Salah satu wajah paling jelas dari diskriminasi struktural dapat ditemukan dalam kebijakan hukum yang membedakan perlakuan terhadap kelompok tertentu berdasarkan identitas etnis, agama, atau gender. Misalnya, pengaturan administratif terkait KTP di masa lalu yang mencantumkan kolom agama secara rigid telah menempatkan kelompok agama minoritas dalam posisi rentan.

Mereka yang tidak menganut salah satu dari enam agama resmi seringkali mengalami kesulitan administratif, mulai dari pencatatan pernikahan, akses pendidikan, hingga hak sipil lainnya. Walaupun Mahkamah Konstitusi kemudian memberi putusan yang lebih inklusif terkait pengakuan kepercayaan, fakta bahwa diskriminasi tersebut bertahan begitu lama menunjukkan bagaimana hukum dapat menjadi alat untuk melegitimasi eksklusi sosial. Di sini hukum tidak hanya gagal melindungi, tetapi juga aktif membentuk struktur ketidakadilan.

Fenomena diskriminasi gender juga sangat jelas terlihat dalam produk hukum nasional. Banyak regulasi yang pada permukaannya tampak netral, tetapi sesungguhnya mengandung bias gender yang mendalam. Hukum perkawinan, misalnya, dalam beberapa pasalnya menempatkan perempuan dalam posisi subordinat, baik dalam hal relasi rumah tangga maupun dalam akses terhadap perceraian dan hak asuh anak.

Mahkamah Konstitusi memang telah memutuskan beberapa uji materi terkait batas usia perkawinan, tetapi problem struktural dalam regulasi tersebut tetap menegaskan konstruksi patriarkis yang mengakar. Diskriminasi ini bukan hanya pada level teks hukum, melainkan pada implementasinya di pengadilan dan praktik administrasi yang kerap lebih berpihak pada posisi laki-laki.

Diskriminasi struktural juga muncul dalam ranah ekonomi melalui hukum dan regulasi yang terkait dengan tanah dan sumber daya alam.

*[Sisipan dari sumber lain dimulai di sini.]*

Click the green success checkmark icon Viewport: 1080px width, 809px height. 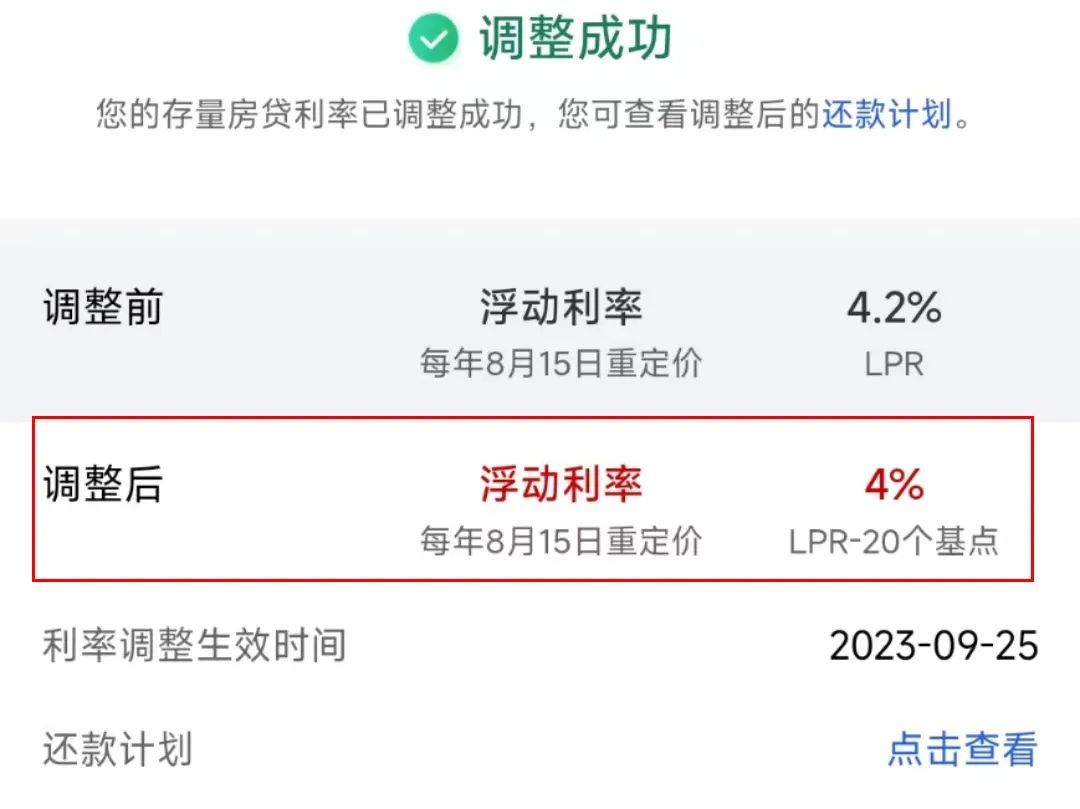pos(433,39)
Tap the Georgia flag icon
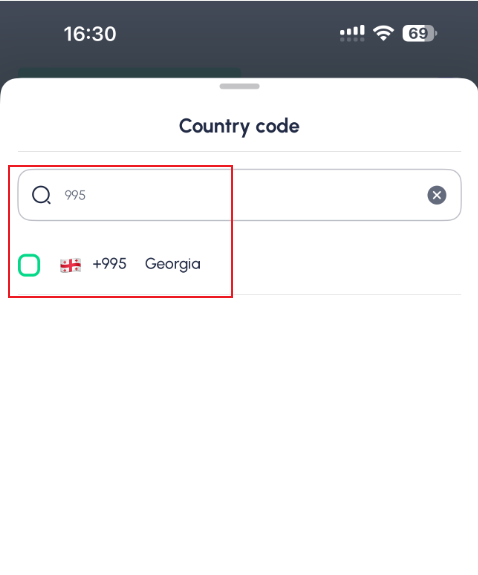 tap(70, 265)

Kebijakan hukum agraria seringkali lebih menguntungkan korporasi besar dibanding masyarakat adat. Masyarakat adat yang telah menempati wilayah tertentu selama ratusan tahun kerap digusur dengan dalih legalitas konsesi perusahaan, karena hukum positif tidak mengakui klaim adat kecuali dalam batasan yang sangat sempit.

Kasus-kasus konflik agraria yang berulang di berbagai wilayah Indonesia merupakan bukti nyata bagaimana struktur hukum lebih berpihak pada kapital dan negara ketimbang pada komunitas yang lemah secara politik. Di sini, hukum bukan sekadar netral dalam menyelesaikan konflik, tetapi hadir sebagai instrumen yang melanggengkan ketidaksetaraan struktural dengan memihak pada aktor ekonomi besar.

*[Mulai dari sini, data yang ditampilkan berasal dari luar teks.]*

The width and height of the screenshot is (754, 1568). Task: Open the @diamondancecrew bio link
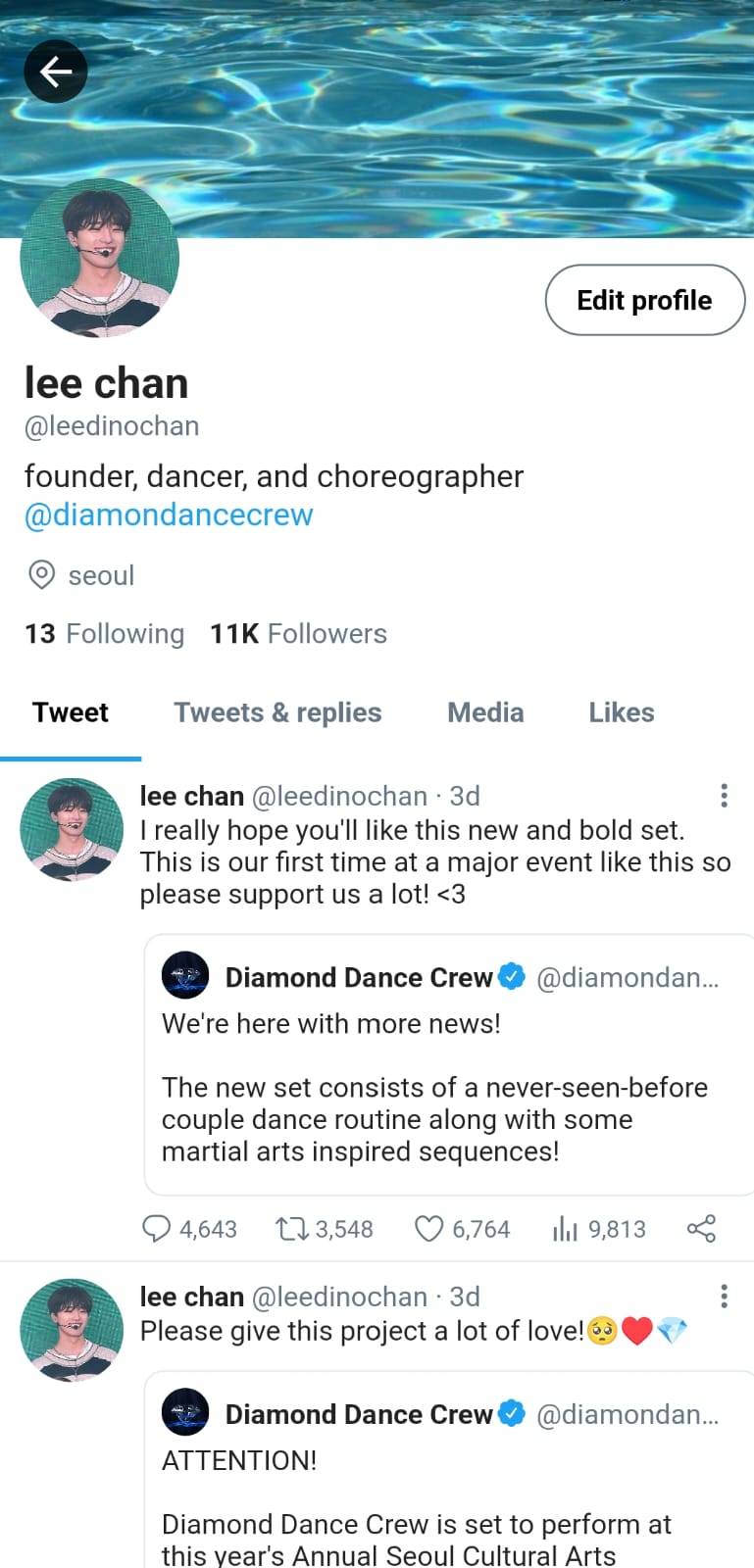click(x=169, y=514)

Dimensi diskriminasi yang lain juga tampak dalam sistem peradilan pidana. Data menunjukkan bahwa kelompok miskin dan marjinal lebih sering terjebak dalam sistem hukum pidana dibanding kelompok kaya dan berpengaruh. Hal ini tidak hanya terkait dengan kemampuan finansial dalam mengakses penasihat hukum yang berkualitas, tetapi juga terkait dengan kultur aparat penegak hukum yang kerap menggunakan hukum sebagai sarana represif.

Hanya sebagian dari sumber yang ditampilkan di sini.